Express acceleration as the ratio of velocity and time:

\(a(t)=\frac{\partial v}{\partial t}=\frac{\partial\left(\sqrt{\frac{m g}{k}} \tanh \left(\operatorname{arctanh}\left(v_0 \sqrt{\frac{k}{m g}}\right)-t \sqrt{\frac{k g}{m}}\right)\right)}{\partial t}\)

Factor out constants:

\(a(t)=\sqrt{\frac{m g}{k}} \times \frac{\partial\left(\tanh \left(\operatorname{arctanh}\left(v_0 \sqrt{\frac{k}{m g}}\right)-t \sqrt{\frac{k g}{m}}\right)\right)}{\partial t}\)

\(a(t)=\sqrt{\frac{m g}{k}} \times \frac{\partial\left(\tanh \left(\operatorname{arctanh}\left(v_0 \sqrt{\frac{k}{m g}}\right)-t \sqrt{\frac{k g}{m}}\right)\right)}{\partial t}\)

Consider the partial derivatives as a chain:

\(a(t)=\sqrt{\frac{m g}{k}} \times \frac{d \tanh \left(\operatorname{arctanh}\left(v_0 \sqrt{\frac{k}{m g}}\right)-t \sqrt{\frac{k g}{m}}\right)}{d\left(\operatorname{arctanh}\left(v_0 \sqrt{\frac{k}{m g}}\right)-t \sqrt{\frac{k g}{m}}\right)}\)

\(\times \frac{\partial\left(\operatorname{arctanh}\left(v_0 \sqrt{\frac{k}{m g}}\right)-t \sqrt{\frac{k g}{m}}\right)}{\partial t}\)

Using trigonometric identity for each derivative term in the chain rule:

\(\frac{d \tanh \left(\operatorname{arctanh}\left(v_0 \sqrt{\frac{k}{m g}}\right)-t \sqrt{\frac{k g}{m}}\right)}{d\left(\operatorname{arctanh}\left(v_0 \sqrt{\frac{k}{m g}}\right)-t \sqrt{\frac{k g}{m}}\right)}=\)

\(\operatorname{sech}^2\left(\operatorname{arctanh}\left(v_0 \sqrt{\frac{k}{m g}}\right)-t \sqrt{\frac{k g}{m}}\right)\)

\(\frac{\partial\left(\operatorname{arctanh}\left(v_0 \sqrt{\frac{k}{m g}}\right)-t \sqrt{\frac{k g}{m}}\right)}{\partial t}=\)

\(\frac{\partial\left(\operatorname{arctanh}\left(v_0 \sqrt{\frac{k}{m g}}\right)\right)}{\partial t}-\frac{\partial\left(t \sqrt{\frac{k g}{m}}\right)}{\partial t}\)

Simplify.
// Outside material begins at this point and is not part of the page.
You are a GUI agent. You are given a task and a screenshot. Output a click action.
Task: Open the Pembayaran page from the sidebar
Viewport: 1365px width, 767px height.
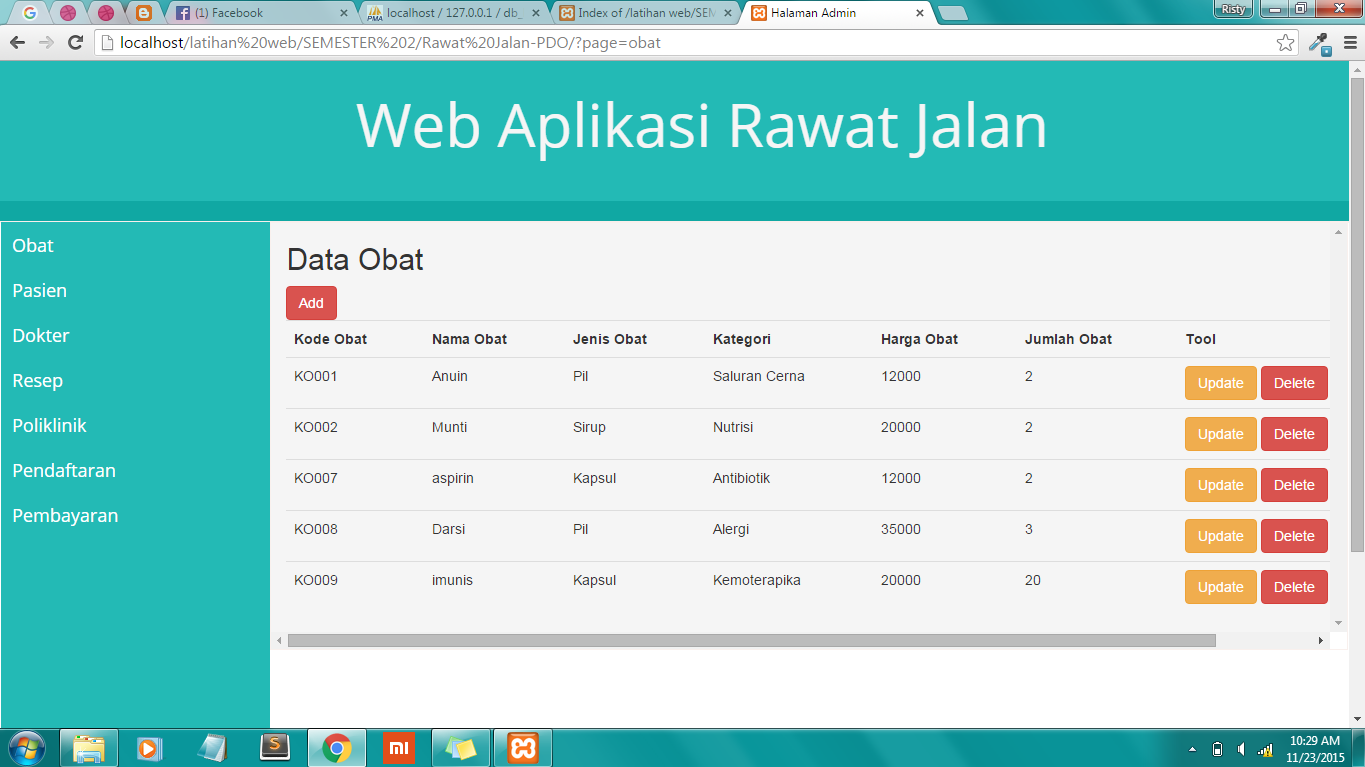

Note that the derivative of a constant is zero:

\(\frac{\partial\left(\operatorname{arctanh}\left(v_0 \sqrt{\frac{k}{m g}}\right)-t \sqrt{\frac{k g}{m}}\right)}{\partial t}=\)

\(\frac{\partial\left(\operatorname{arctanh}\left(v_0 \sqrt{\frac{k}{m g}}\right)\right)}{\partial t}-\frac{\partial\left(t \sqrt{\frac{k g}{m}}\right)}{\partial t}\)

\(-\sqrt{\frac{k g}{m}} \frac{d(t)}{d t}=-\sqrt{\frac{k g}{m}}\)

Apply the chain rule: the derivatives of the original function is the product of individual derivatives:

\(a(t)=\sqrt{\frac{m g}{k}} \times \operatorname{sech}^2\left(\operatorname{arctanh}\left(v_0 \sqrt{\frac{k}{m g}}\right)-t \sqrt{\frac{k g}{m}}\right) \times-\sqrt{\frac{k g}{m}}\)

Simplify to get the acceleration-time model equation for free-falling bodies with air resistance:

\(a(t)=-g \operatorname{sech}^2\left(\operatorname{arctanh}\left(v_0 \sqrt{\frac{k}{m g}}\right)-t \sqrt{\frac{k g}{m}}\right)\)